Les diplomates craignent que la clause de solidarité de l’article 42.7 de l’UE ne soit présentée comme une alternative européenne à l’OTAN, donnant ainsi aux États-Unis l’occasion de réduire leur engagement envers le très vanté article 5 de l’alliance.
Si l’UE se met à élaborer des scénarios, à mener des jeux de simulation opérationnelle et à tester sa propre clause d’assistance mutuelle pour répondre à une future crise sécuritaire, Trump pourrait dire : « Vous disposez déjà de votre propre mécanisme de défense mutuelle, alors pourquoi avez-vous encore besoin de l’OTAN ? », a souligné un diplomate européen.
Ces derniers mois, le service diplomatique de l’UE a commencé à rédiger un manuel expliquant quels types de ressources l’UE peut mettre à disposition si la clause d’assistance est déclenchée, dans un contexte d’inquiétude croissante quant à la fiabilité future des garanties de sécurité américaines.
Cette clause, introduite par le traité de Lisbonne, oblige les pays de l’UE à fournir aide et assistance par tous les moyens en leur pouvoir si un autre État membre est victime d’une agression armée. Mais contrairement à l’article 5 de l’OTAN, ce mécanisme n’a jamais été pleinement mis en œuvre et reste politiquement ambigu.
Euractiv a été le premier à rapporter, début avril, que les délégations de l’UE préparaient un exercice de simulation bureaucratique visant à éclairer un futur document d’orientation sur le processus de déclenchement.
Selon un fonctionnaire européen et un diplomate de l’UE, la première simulation devrait avoir lieu lundi prochain au niveau des ambassadeurs.
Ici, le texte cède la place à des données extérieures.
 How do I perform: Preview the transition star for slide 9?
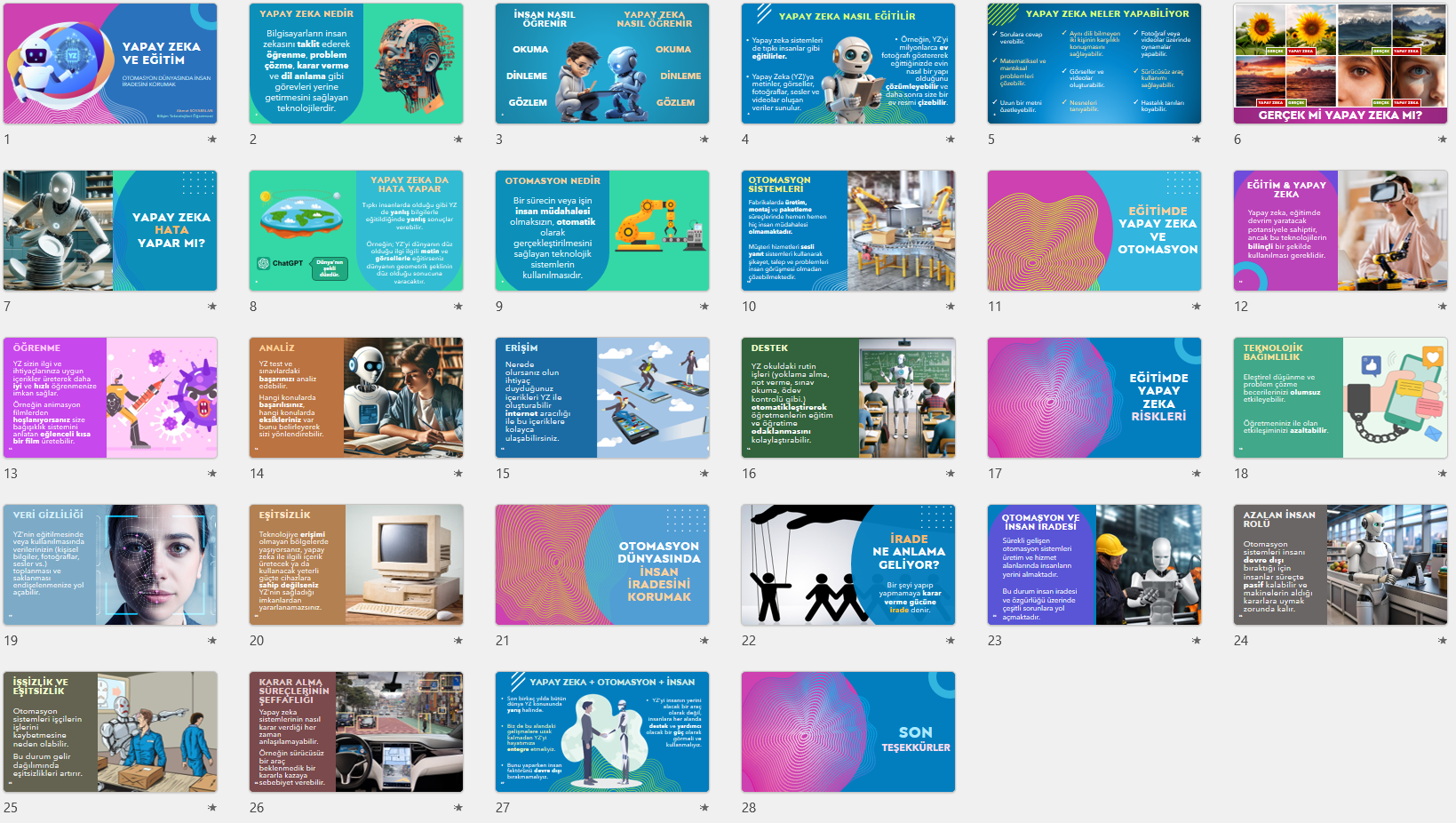click(x=704, y=307)
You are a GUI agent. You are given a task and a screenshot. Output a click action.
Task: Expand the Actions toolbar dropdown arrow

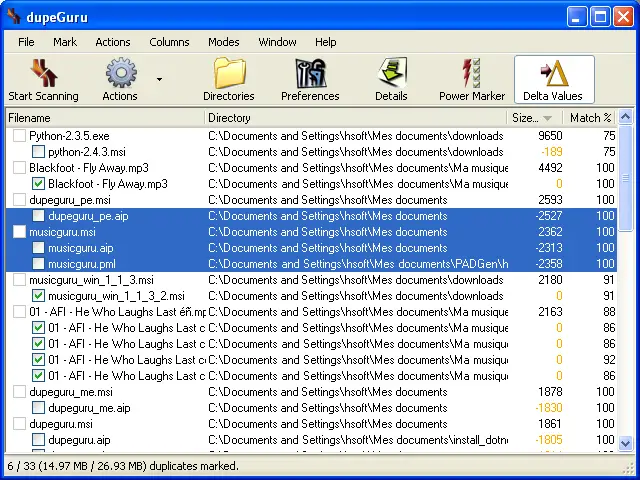click(160, 79)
Les diplomates concernés ont insisté qu’il était crucial qu’un tel exercice reste strictement opérationnel, sans aucune conclusion politique, compte tenu notamment de la proximité du sommet de l’OTAN qui se tiendra en juillet prochain à Ankara, à un moment déjà compliqué pour les relations transatlantiques.
La question a été abordée lors du sommet informel de l’UE qui s’est tenu à Nicosie la semaine dernière. Les diplomates ont décrit la discussion comme un échange bref et essentiellement informatif. Le président du Conseil européen, António Costa, a reconnu publiquement que des discussions étaient en cours.
Cette initiative est notamment portée par Chypre, qui se fait de plus en plus entendre sur la nécessité de donner une réelle substance opérationnelle à l’article 42.7 après que des drones iraniens ont pris pour cible une base militaire britannique sur l’île au début de la guerre en Iran, poussant certains pays de l’UE à déployer des moyens militaires dans la région.
« L’article 42.7 ne peut pas rester théorique, il doit avoir une substance », a déclaré le président Nikos Christodoulides. « Nous ne pouvons pas parler de l’autonomie de l’Union européenne si nous n’avons pas de plan spécifique dans ces secteurs et si nous ne savons pas comment agir. »
Cette urgence renouvelée fait suite aux récentes tensions régionales, notamment les activités de drones iraniens visant Chypre, qui ont relancé les discussions sur ce qui se passerait concrètement si un État membre de l’UE sollicitait une assistance en vertu de cette clause.